Sebelum lebih jauh, perlu saya sampaikan di sini bahwa sebenarnya penggunaan istilah “mazhab” bagi jenis pemikiran yang merupakan alur utama pemikiran keislaman dalam buku-buku yang diterbitkan Mizan selama ini bukan­lah semata-mata hasil kebanggaan kami belaka. Pernah, dalam sebuah diskusi di Yayasan Muthahhari lebih dari 10 tahun yang lalu, Sdr. Azyumardi Azra (atau Komarud­din Hidayat?) melontarkan istilah ini. Sementara itu, ketika suatu kali saat berbicara di Masjid Al-Azhar berkenaan de­ngan isu Islam Liberal bersama Sdr. Ulil Abshar Abdalla dan Sdr. Hartono Ahmad Jaiz, seorang hadirin menyebut paparan saya—yang mengapresiasi dan mengkritik Islam Liberal sekaligus—sebagai Islam mazhab tengah. Kiranya ini sejalan dengan komentar Sdr. Putut Widjanarko ketika menyebut artikel saya yang berjudul “Andai Aku Seorang Muslim Li­beral”—yang merupakan makalah saya bagi Diskusi KKA Paramadina mengenai isu Islam Liberal juga (bersama Dr. Jalaluddin Rakhmat, Dr. Dawam Rahardjo, dan Dr. Nurcholish Madjid)—sebagai telah menegaskan “mazhab” tengah Mizan. Dengan cara yang berbeda-beda, tak sedikit peng­amat dan media massa menunjuk kehadiran Mizan sebagai telah menawarkan suatu atmosfer baru dalam pemikiran Islam lewat buku-buku yang diterbitkannya.
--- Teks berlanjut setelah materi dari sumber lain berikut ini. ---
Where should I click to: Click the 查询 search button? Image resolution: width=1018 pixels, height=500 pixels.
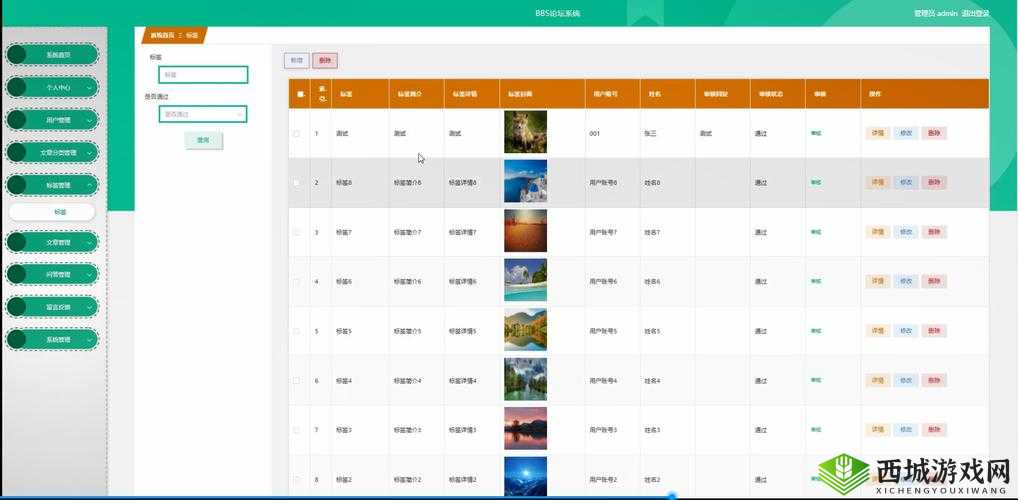click(203, 140)
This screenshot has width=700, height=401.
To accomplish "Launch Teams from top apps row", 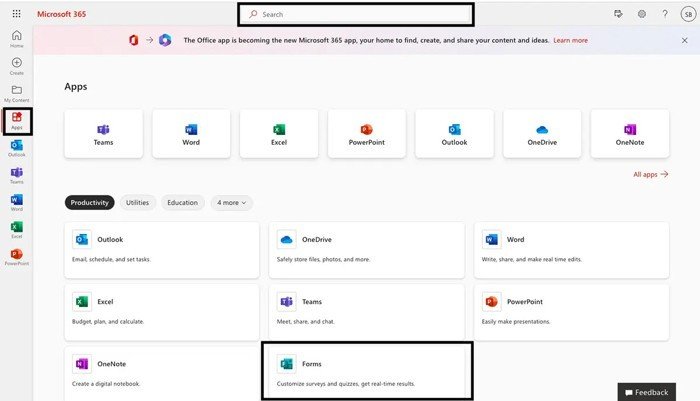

Berbagai pandangan orang terhadap Mizan itu men­dorong kami untuk berpikir: sesungguhnya apa yang mem­be­dakan cara pandang Mizan terhadap Islam, sebagai­mana tampak dalam seleksi judul-judul buku yang diterbit­kannya, dengan yang lain? Diungkapkan secara lain, apa hakikat “mazhab” Mizan itu? Tapi, sebelum itu, sebuah peme­riksaan perlu dilakukan. Mizan adalah sebuah pener­bit. Tak lebih dan tak kurang. Nah, adakah mungkin, dan bisakah dibenar­kan, jika sebuah penerbitan memiliki sebuah “mazhab”, atau kecenderungan khas terhadap cara pan­dang tertentu mengenai Islam? Bisa jadi ada yang membe­nar­kan, bisa jadi tidak. Kenyataannya, sebuah penerbit yang serius, yang memandang dirinya bukan sekadar sebagai pedagang buku yang didorong semata-mata oleh motif bisnis (percaya atau tidak, begitulah kami memandang diri kami sejak awal), biasa memiliki kecenderungan ini. Disadari atau tidak. Lagi pula, setidaknya, menurut Ziauddin Sardar, dalam buku­nya berjudul Tantangan Dunia Islam Abad 21: Menjangkau Infor­masi, yang kami sendiri juga yang menerbitkannya pada 1988, penerbit Islam mesti bertindak seperti Dewa Janus, dewa penjaga kuil yang memiliki dua kepala ini, salah satu­nya memandang ke dalam untuk terus mengamati segala sesuatu yang terjadi di lingkungan kuil yang dijaga­nya, dan yang satu lagi memandang ke luar untuk mengawasi apa-apa atau siapa-siapa yang mungkin masuk melewati ger­bang itu. Dengan kata lain, mengizinkan yang memang layak masuk—yakni yang memang diperlukan dan dipandang baik bagi para penghuni—kuil itu, dan mencegah yang tak layak. Jika pendapat Sardar ini kita terima, sebuah penerbit bukan saja boleh, malah sudah seharusnya me­miliki suatu kecenderungan pemikiran sedemikian.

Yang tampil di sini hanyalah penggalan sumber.